Your goal » What you return must be every line below that includes the word "agent".

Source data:
########
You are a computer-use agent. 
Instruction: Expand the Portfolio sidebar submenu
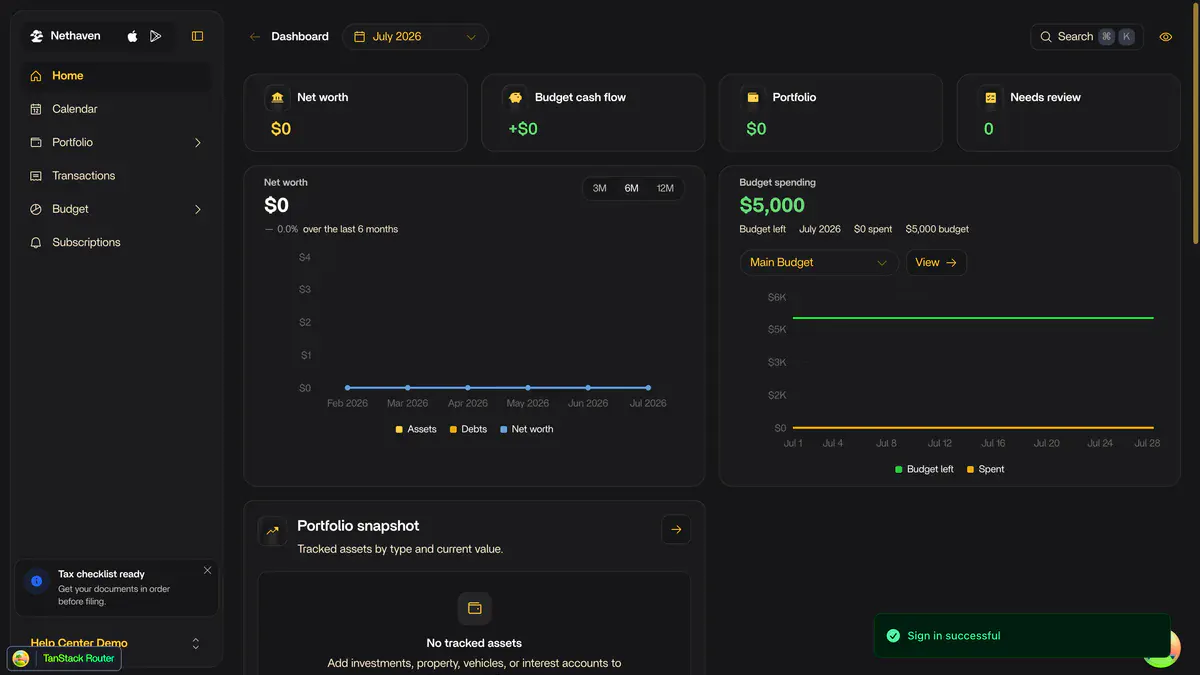click(197, 142)
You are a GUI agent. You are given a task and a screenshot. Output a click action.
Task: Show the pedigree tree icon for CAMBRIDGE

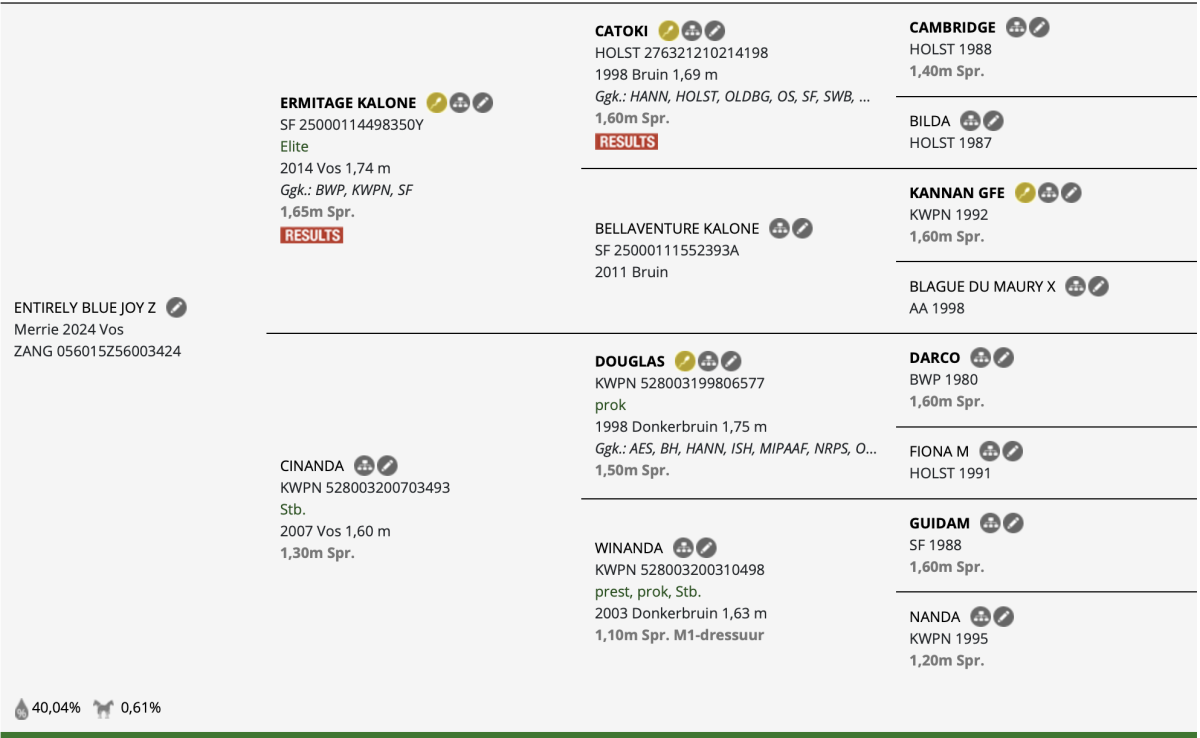1016,27
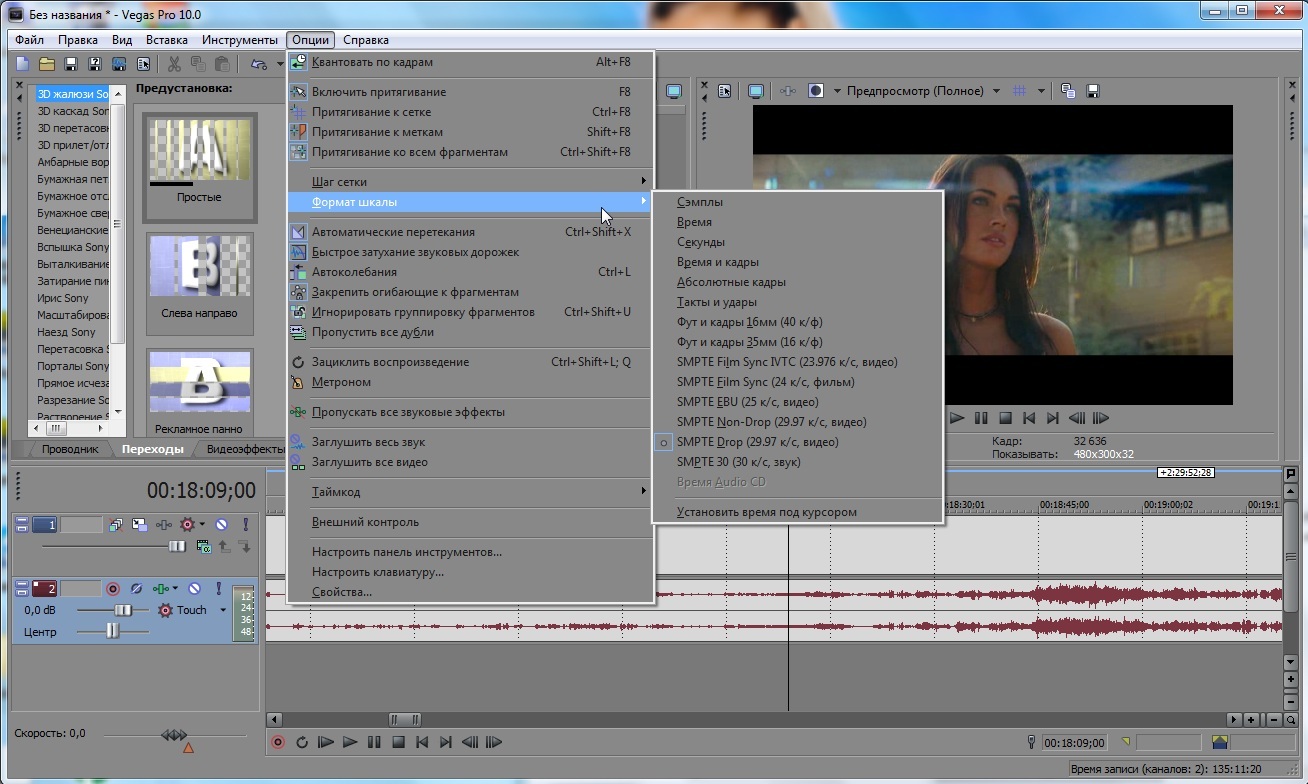Screen dimensions: 1308x784
Task: Click Настроить клавиатуру... in the Опции menu
Action: [377, 572]
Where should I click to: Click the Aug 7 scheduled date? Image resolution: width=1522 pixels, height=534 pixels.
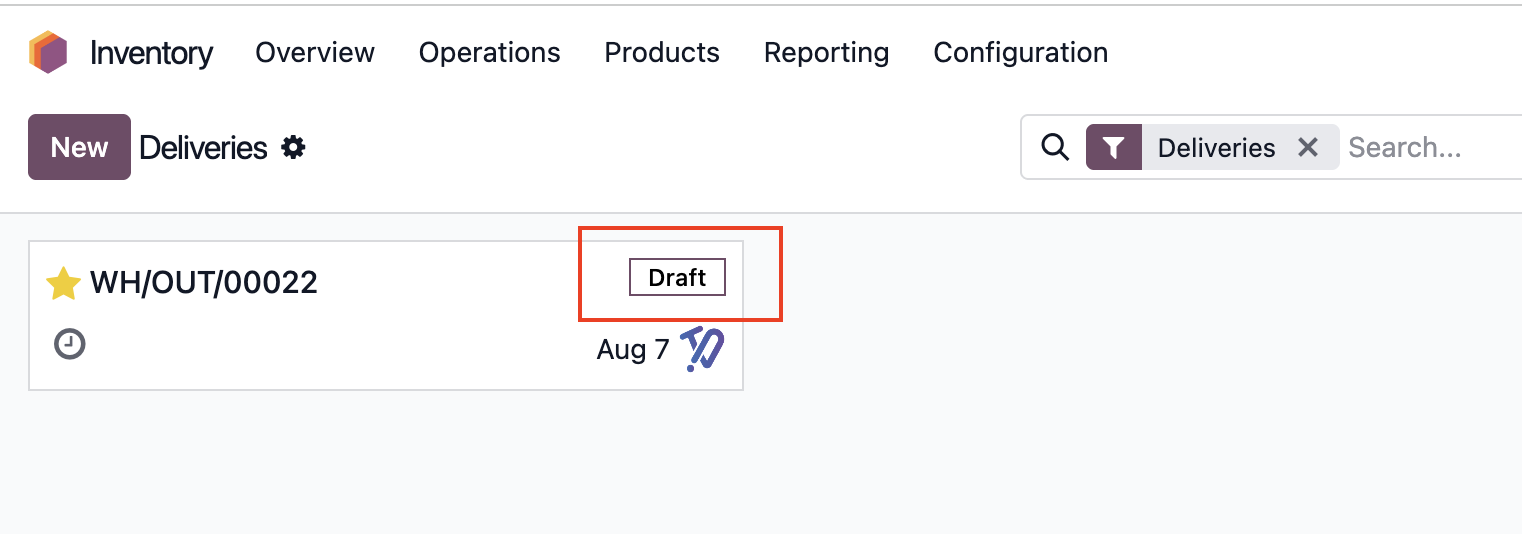[633, 350]
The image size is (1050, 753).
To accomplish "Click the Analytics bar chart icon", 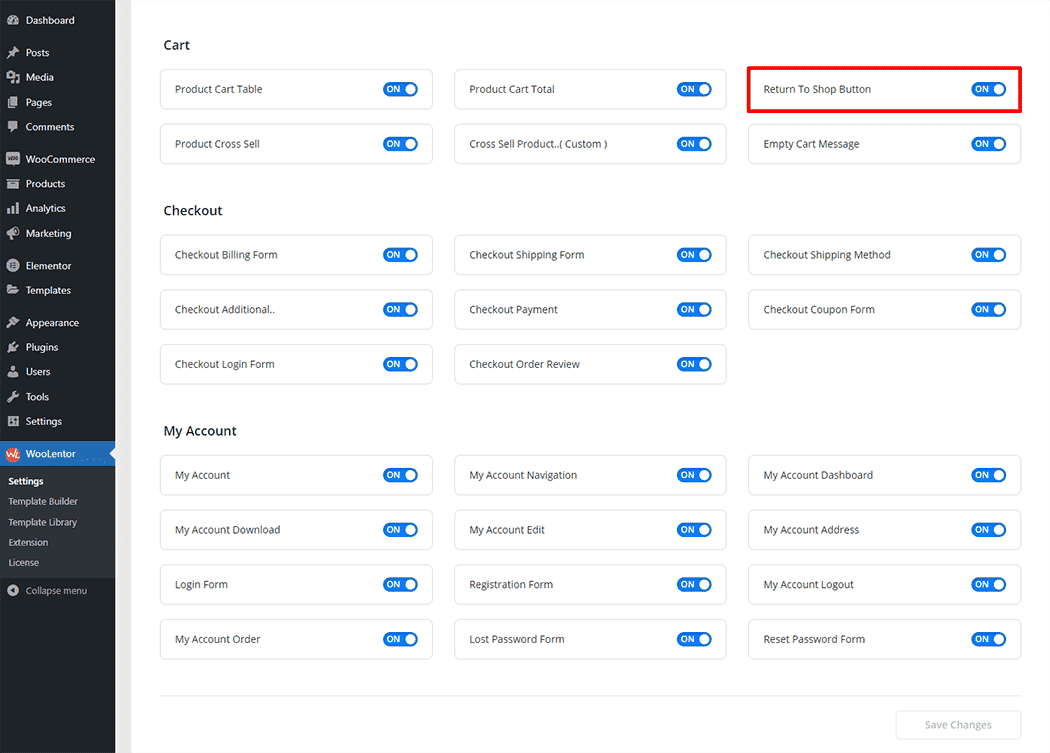I will click(x=13, y=208).
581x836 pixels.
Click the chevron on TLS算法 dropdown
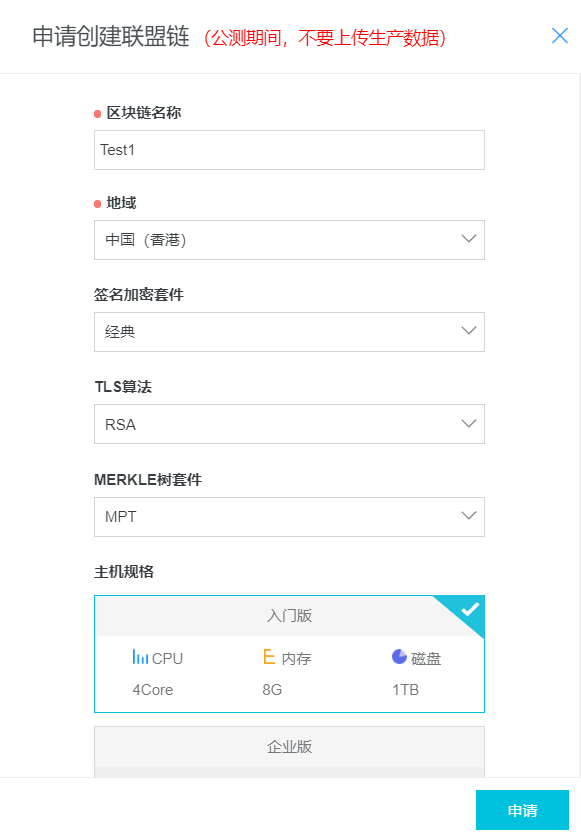[x=468, y=424]
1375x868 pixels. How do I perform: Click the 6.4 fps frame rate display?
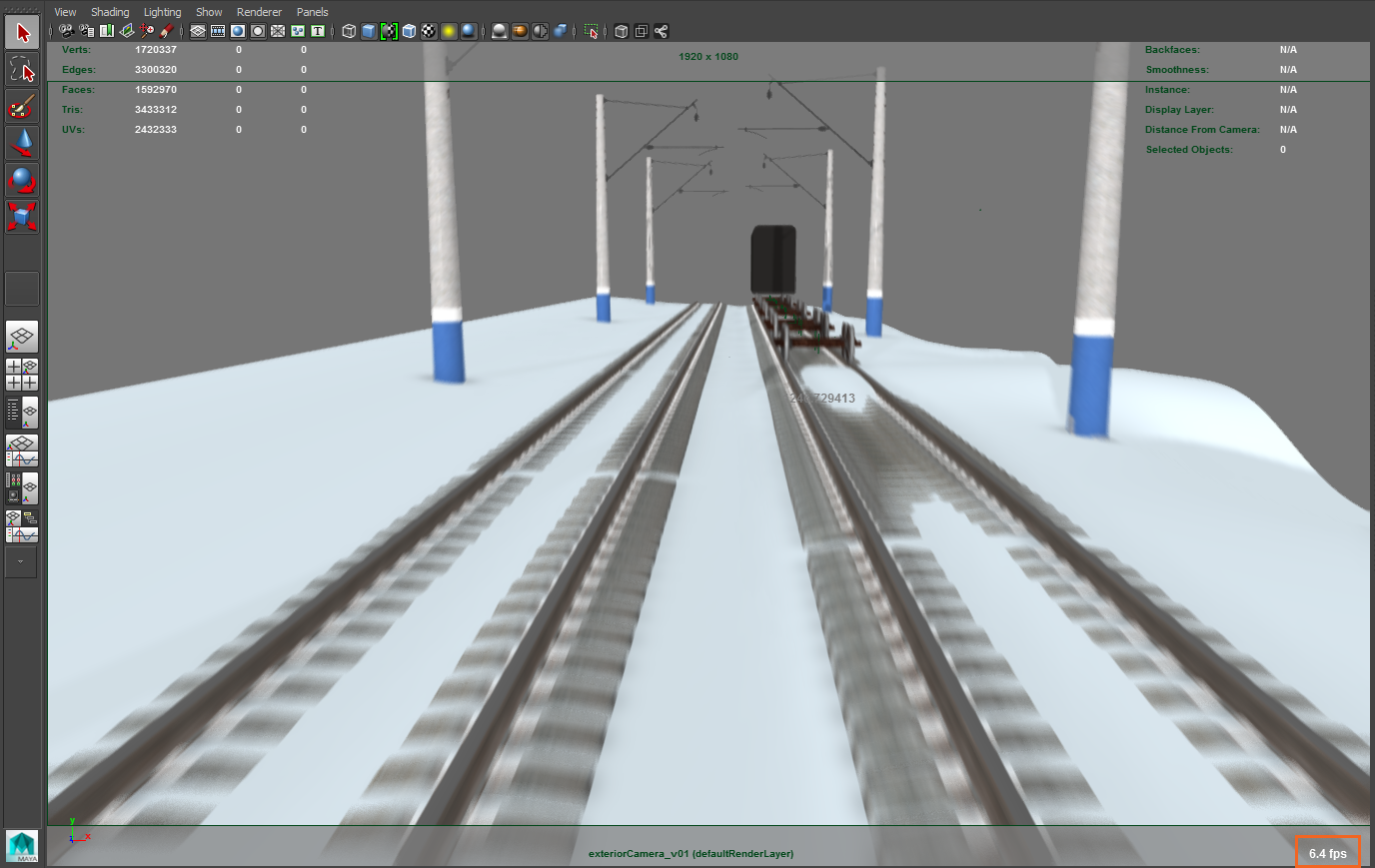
########
Solution to the problem »
You are a computer-use agent. 
You are a GUI agent. You are given a task and a screenshot. Output a click action.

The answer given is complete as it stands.